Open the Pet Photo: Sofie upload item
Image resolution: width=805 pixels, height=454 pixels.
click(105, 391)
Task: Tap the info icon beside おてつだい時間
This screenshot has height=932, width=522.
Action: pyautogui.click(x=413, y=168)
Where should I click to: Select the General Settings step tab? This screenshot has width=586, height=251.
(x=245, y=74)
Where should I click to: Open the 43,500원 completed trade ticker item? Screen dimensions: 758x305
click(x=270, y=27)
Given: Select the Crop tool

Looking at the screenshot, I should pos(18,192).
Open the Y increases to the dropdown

★ ★ ★ ★ ★

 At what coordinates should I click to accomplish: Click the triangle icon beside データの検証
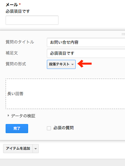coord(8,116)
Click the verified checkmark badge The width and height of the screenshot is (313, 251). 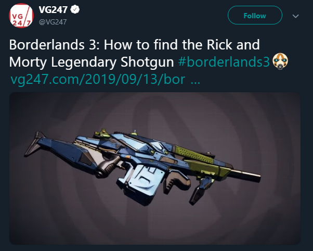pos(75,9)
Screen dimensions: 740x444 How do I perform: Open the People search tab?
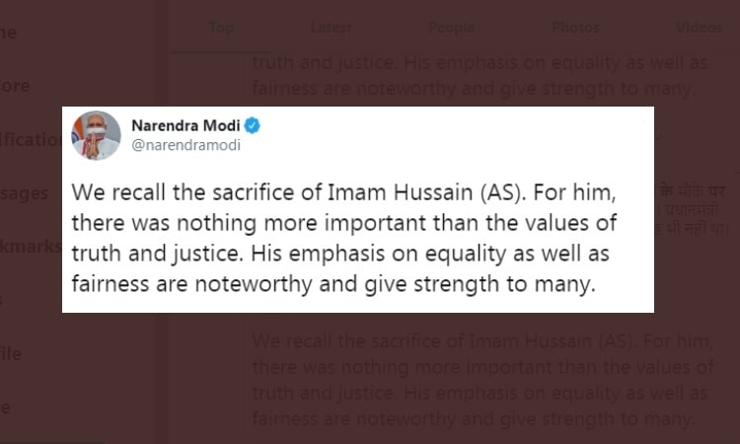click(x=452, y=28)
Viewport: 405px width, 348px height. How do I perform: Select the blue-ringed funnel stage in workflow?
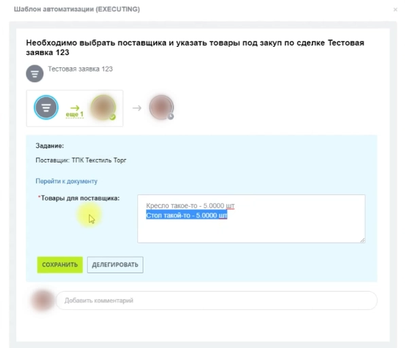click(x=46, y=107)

★ ★ ★ ★ ★

*Exercise goal*. Reproduce verbatim only the segment of the listing bounded by the line containing "Task: Tap the info icon beside おてつだい時間" and the line containing "Open the Y increases to the dropdown", with both boundary lines included.

*Response to the task*.
Task: Tap the info icon beside おてつだい時間
This screenshot has height=932, width=522.
Action: pyautogui.click(x=413, y=168)
Where should I click to: Select the General Settings step tab? This screenshot has width=586, height=251.
(x=245, y=74)
Where should I click to: Open the 43,500원 completed trade ticker item? Screen dimensions: 758x305
click(x=270, y=27)
Given: Select the Crop tool

Looking at the screenshot, I should pos(18,192).
Open the Y increases to the dropdown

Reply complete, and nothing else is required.